I met with my Crohn's Specalist and Primary Care Doctor to review my latest test results and they have decided to refer me to the Mayo Clinic. For those who do not know, the Mayo Clinic is the best specialty care clinic and hospital in the United States, if not the world.

It's really hard to get a referal, but they made the necessary calls yesterday to get me fast tracked to see a team of specalists. Now I just have to figure out how to pay for the travel expenses. Right now my family is in the middle of a financial crisis, since I have not worked in 2 years and we have used up all of our savings. We had to file for bankruptcy last August because of the amount of medical bills I had. FOr me it's a difficult situation considering that just 5 years ago my family had over a million dollars in cash and assets. I wad fortunate to have a high paying position as an IT Manager, but now nothing is left due to all the medical bills. It's insane to think that even with really good insurance how much healthcare costs in America.

I just hope I can figure out how to raise the necessary funds to pay for my travel expenses to go to Minnesota.

* _Extracted records_
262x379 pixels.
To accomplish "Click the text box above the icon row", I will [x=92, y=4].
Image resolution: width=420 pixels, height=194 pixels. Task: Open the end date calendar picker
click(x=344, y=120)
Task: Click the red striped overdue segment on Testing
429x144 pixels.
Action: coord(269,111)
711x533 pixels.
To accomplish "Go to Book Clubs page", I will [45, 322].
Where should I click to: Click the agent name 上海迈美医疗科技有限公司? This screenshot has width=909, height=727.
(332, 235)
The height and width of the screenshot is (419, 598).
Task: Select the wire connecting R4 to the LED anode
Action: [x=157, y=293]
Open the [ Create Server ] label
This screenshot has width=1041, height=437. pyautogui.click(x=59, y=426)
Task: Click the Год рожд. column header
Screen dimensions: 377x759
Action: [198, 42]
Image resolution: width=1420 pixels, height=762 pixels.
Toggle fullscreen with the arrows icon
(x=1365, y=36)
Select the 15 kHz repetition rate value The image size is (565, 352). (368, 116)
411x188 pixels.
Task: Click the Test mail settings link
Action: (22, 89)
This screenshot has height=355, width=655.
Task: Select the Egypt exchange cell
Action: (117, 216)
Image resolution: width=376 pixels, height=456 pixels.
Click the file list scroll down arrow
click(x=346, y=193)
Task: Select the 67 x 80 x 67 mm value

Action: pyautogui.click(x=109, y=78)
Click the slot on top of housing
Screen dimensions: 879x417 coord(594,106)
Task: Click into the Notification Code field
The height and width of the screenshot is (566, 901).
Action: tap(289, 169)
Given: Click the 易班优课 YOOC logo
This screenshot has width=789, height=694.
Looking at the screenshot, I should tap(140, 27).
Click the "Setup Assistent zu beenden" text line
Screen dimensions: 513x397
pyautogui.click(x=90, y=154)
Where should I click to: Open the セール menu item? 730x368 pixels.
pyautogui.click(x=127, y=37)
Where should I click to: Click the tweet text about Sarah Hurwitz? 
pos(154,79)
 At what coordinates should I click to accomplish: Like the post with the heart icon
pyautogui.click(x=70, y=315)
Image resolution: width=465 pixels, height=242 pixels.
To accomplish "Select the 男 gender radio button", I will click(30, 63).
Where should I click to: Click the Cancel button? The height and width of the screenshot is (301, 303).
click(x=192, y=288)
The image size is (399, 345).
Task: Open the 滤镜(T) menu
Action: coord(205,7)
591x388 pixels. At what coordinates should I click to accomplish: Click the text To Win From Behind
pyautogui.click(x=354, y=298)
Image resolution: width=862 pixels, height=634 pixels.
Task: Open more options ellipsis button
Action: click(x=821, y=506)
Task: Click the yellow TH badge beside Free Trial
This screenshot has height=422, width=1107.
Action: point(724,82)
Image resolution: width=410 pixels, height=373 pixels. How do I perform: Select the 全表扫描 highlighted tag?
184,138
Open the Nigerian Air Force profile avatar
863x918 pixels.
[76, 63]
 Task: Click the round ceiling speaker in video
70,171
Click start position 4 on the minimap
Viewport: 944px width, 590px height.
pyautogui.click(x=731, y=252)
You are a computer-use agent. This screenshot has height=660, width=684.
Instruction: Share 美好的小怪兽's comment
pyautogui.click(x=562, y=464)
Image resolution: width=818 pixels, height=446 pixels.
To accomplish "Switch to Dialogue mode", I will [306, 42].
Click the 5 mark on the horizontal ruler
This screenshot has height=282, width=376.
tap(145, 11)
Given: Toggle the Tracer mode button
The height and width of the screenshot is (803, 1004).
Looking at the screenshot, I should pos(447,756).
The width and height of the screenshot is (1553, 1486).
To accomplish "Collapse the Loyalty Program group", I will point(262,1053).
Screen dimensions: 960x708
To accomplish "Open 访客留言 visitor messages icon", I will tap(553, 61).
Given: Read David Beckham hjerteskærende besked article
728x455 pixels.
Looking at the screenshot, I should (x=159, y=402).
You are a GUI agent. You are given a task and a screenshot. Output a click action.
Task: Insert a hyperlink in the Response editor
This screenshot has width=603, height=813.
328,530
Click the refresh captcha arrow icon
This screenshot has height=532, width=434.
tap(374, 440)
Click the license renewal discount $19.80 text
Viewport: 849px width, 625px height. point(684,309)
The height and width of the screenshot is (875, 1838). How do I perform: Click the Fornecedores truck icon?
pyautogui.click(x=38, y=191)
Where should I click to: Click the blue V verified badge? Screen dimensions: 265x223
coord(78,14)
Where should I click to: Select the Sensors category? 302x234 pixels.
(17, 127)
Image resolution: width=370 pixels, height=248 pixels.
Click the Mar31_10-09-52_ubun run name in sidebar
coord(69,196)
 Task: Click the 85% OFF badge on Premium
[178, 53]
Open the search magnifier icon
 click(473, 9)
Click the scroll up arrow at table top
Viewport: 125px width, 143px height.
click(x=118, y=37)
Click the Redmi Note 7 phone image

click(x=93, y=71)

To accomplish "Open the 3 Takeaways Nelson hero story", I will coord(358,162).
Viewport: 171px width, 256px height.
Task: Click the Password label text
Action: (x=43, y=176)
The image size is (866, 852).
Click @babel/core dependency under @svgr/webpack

* _Work request 1_
In the post about the Mayo Clinic referral, what job did the writer hold before the illness?
* _Work request 2_
Continue the post about the Mayo Clinic referral from its last sentence.

* _Exercise response 1_
A high-paying position as an IT Manager.

* _Exercise response 2_
I have to say I had a litttle break down yesterday, they had to give me a sedative injection to get me to calm down. Things just finally caught up with me yesterday. The fact that my doctors came in on their day off and spent the whole day reviewing records, discussing options and then making arrangements for me to go to the Mayo Clinic. Things really hit home when they were discussing the possibility of doing a complete bowl resection. They decided against it until a complete re-evaluation can be done. They did decide to go ahead with a Cimzia reload phase of six injections over the next thirty days to try to get things calomed down.

Any way, I hope everyone is enjoying the Thanksgiving holiday. I want to thank everyone for their kind words and support. Thank You!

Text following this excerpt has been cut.